Reading passage:
A number of scholars have attempted to reconcile between these two sets of traditions, but recently I came across a novel attempt by a scholar[1] which I do not recall anyone doing in contemporary times, though it was a practice that was occasionally done by the classical scholars of ḥadīth. This reconciliation attempt in fact combines all the traditions together, constructing, in essence, a new tradition, after which it can be attributed to the infallibles in general (without ascribing it to one specific infallible).

What follows below is this rendition, where all well-known versions of the ḥadīth from Shī‘ī works have been considered and combined into one text, which may allow one to relook at the tradition in a new light. Needless to say, this reconciliation is indeed the ijtihād of a scholar and should be treated as such. The narration being used as the basis for this rendition is the one from Uṣūl al-Kāfī, as it has the most reliable and authoritative chain of transmission and parenthesis include the texts from the other versions of the tradition:

Reconstructed Narration

ان في حكمة آل داود ینبغي للمسلم العاقل ان لا يرى ظاعنا الا في ثلاث: مرمة لمعاش او تزود لمعاد [خطوة في معاد] او لذة في غير ذات محرم. [اجتهدوا في ان يكون زمانكم اربع ساعات] ينبغي للمسلم العاقل [ما لم يكن مغلوبا على عقله]

١. ان يكون له ساعة يفضي بها الى عمله فيما بينه و بين الله عز و جل [فساعة يناجي فيها ربه و ساعة يحاسب فيها نفسه] [فيما قدم و اخر] [و يتفكر فيما صنع الله عز و جل اليه]

٢. [و ساعة لامر المعاش و يرم معاشه].

٣. و ساعة يلاقي اخوانه الذين يفاو‎ضهم و يفاوضونه في امر آخرته [و ساعة لمعاشرة الاخوان و الثقات الذين يعرفونكم عيوبكم و يخلصون لكم في الباطن] [و يصدقونه عن نفسه] [و ساعة ياتي اهل العلم الذين يبصرونه امر دينه و ينصحونه] [و ينصرون امر دينه].

٤. و ساعة يخلي بين نفسه و لذاتها في ‎غير محرم [بحاجته من الحلال في المطعم و المشرب] [فيما يحل و يجمل] فانها عون على تلك الساعتين [و استجمام للقلوب و توزيع لها] [تفريع لها] [و على العاقل ان يكون بصيرا بزمانه مقبلا على شأنه حافظا للسانه فان من حسب كلامه من عمله قل كلامه الا فيما يعنيه] [ثم قال من احب الحياة ذل] [و بهذه الساعة تقدرون على الثلاث ساعات لاتحدثوا انفسكم بفقر و لا بطول عمر فانه من حدث نفسه بالفقر بخل و من حدثها بطول العمر يحرص ا‎جعلوا لانفسكم حظا من الدنيا باعطائها ما تشتهي من الحلال و ما لا يثلم المروة و ما لا سرف فيه و استعينوا بذالك على امور الدين فانه روي ليس منا من ترك دنياه لدينه او ترك دينه لدنياه]

[تفقهوا في دين الله فانه اروي من لم يتفقه في دينه ما يخطئ اكثر مما يصيب، ان الفقه مفتاح البصيرة و تمام العبادة و السبب الى المنازل الرفيعة و خاص المرء بالمرتبة الجليلة في الدين و الدنيا و فضل الفقيه على العباد كفضل الشمس على الكواكب و من لم يتفقه في دينه لم يزك الله له عملا]

From the wisdom of the family of Dāwūd is that an intelligent Muslim does not find himself outside of three states: either he is 1) rectifying his livelihood, or 2) preparing provisions for the hereafter [proceeding towards it], or 3) seeking pleasures from the non-prohibited things.

Extracted material:
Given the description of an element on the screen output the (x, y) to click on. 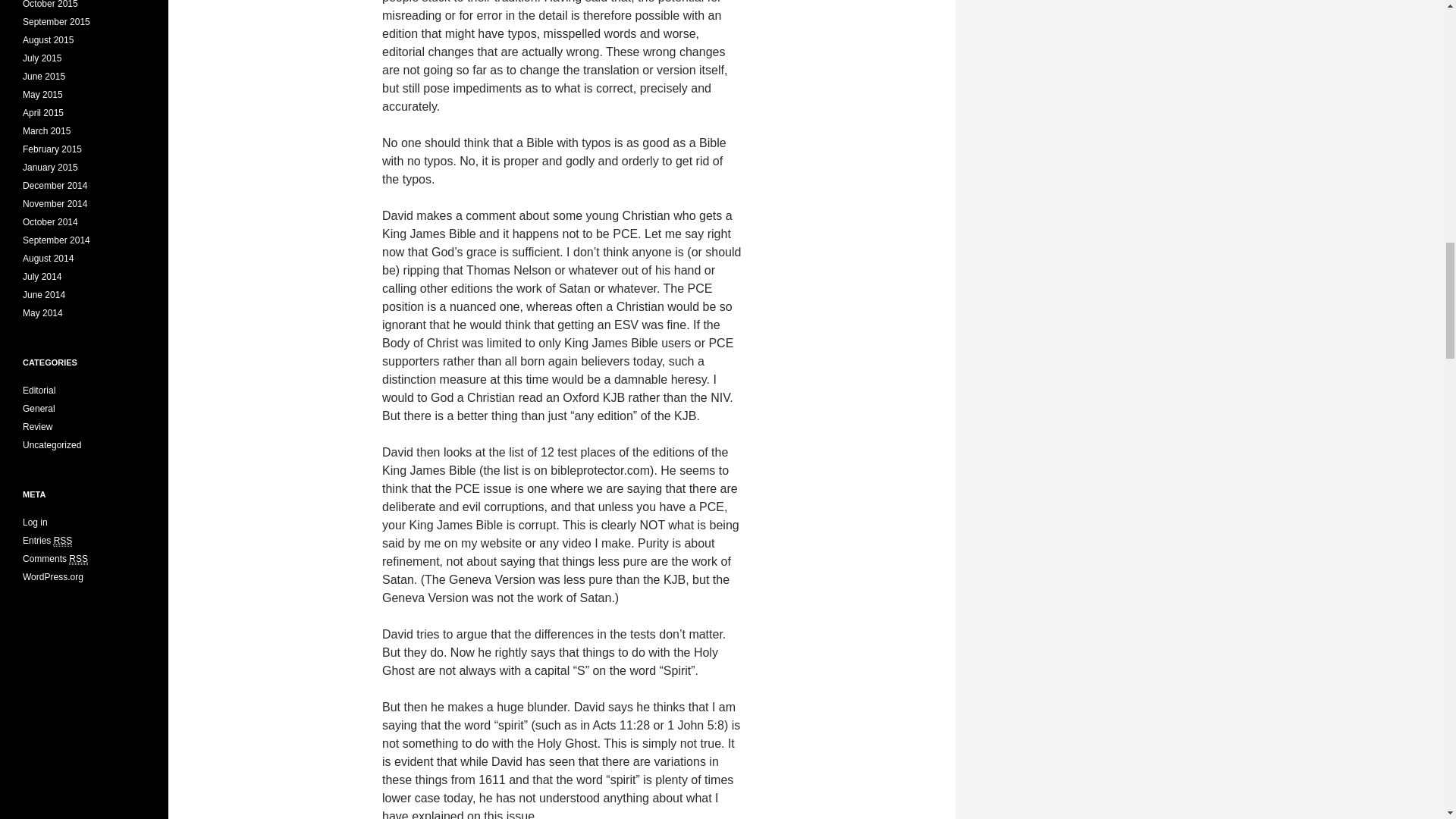
Really Simple Syndication (62, 541)
Really Simple Syndication (77, 559)
Given the description of an element on the screen output the (x, y) to click on. 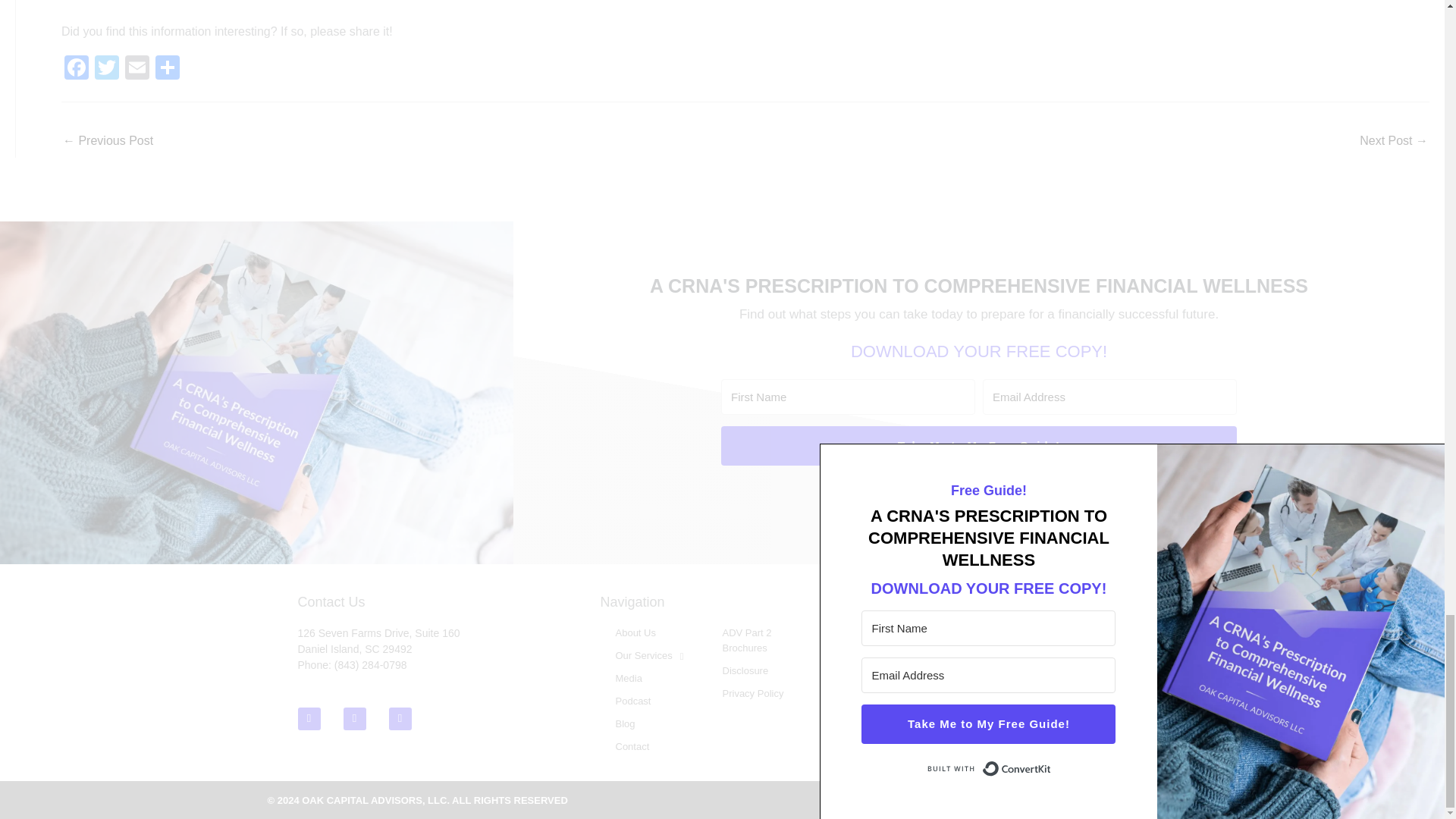
Linkedin (308, 718)
Twitter (106, 69)
Twitter (399, 718)
Contact Us (331, 601)
Facebook (76, 69)
Share (167, 69)
About Us (653, 632)
Facebook (76, 69)
Twitter (106, 69)
Our Services (653, 655)
Email (137, 69)
Take Me to My Free Guide! (978, 445)
Built with ConvertKit (978, 490)
Facebook (353, 718)
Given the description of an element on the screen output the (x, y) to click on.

What you will do: Please reproduce the passage above on the reconstructed ḥadīth word for word, starting at "Reconstructed Narration" and ending at "ينصرون امر دينه].".

Result of this exercise:
Reconstructed Narration

ان في حكمة آل داود ینبغي للمسلم العاقل ان لا يرى ظاعنا الا في ثلاث: مرمة لمعاش او تزود لمعاد [خطوة في معاد] او لذة في غير ذات محرم. [اجتهدوا في ان يكون زمانكم اربع ساعات] ينبغي للمسلم العاقل [ما لم يكن مغلوبا على عقله]

١. ان يكون له ساعة يفضي بها الى عمله فيما بينه و بين الله عز و جل [فساعة يناجي فيها ربه و ساعة يحاسب فيها نفسه] [فيما قدم و اخر] [و يتفكر فيما صنع الله عز و جل اليه]

٢. [و ساعة لامر المعاش و يرم معاشه].

٣. و ساعة يلاقي اخوانه الذين يفاو‎ضهم و يفاوضونه في امر آخرته [و ساعة لمعاشرة الاخوان و الثقات الذين يعرفونكم عيوبكم و يخلصون لكم في الباطن] [و يصدقونه عن نفسه] [و ساعة ياتي اهل العلم الذين يبصرونه امر دينه و ينصحونه] [و ينصرون امر دينه].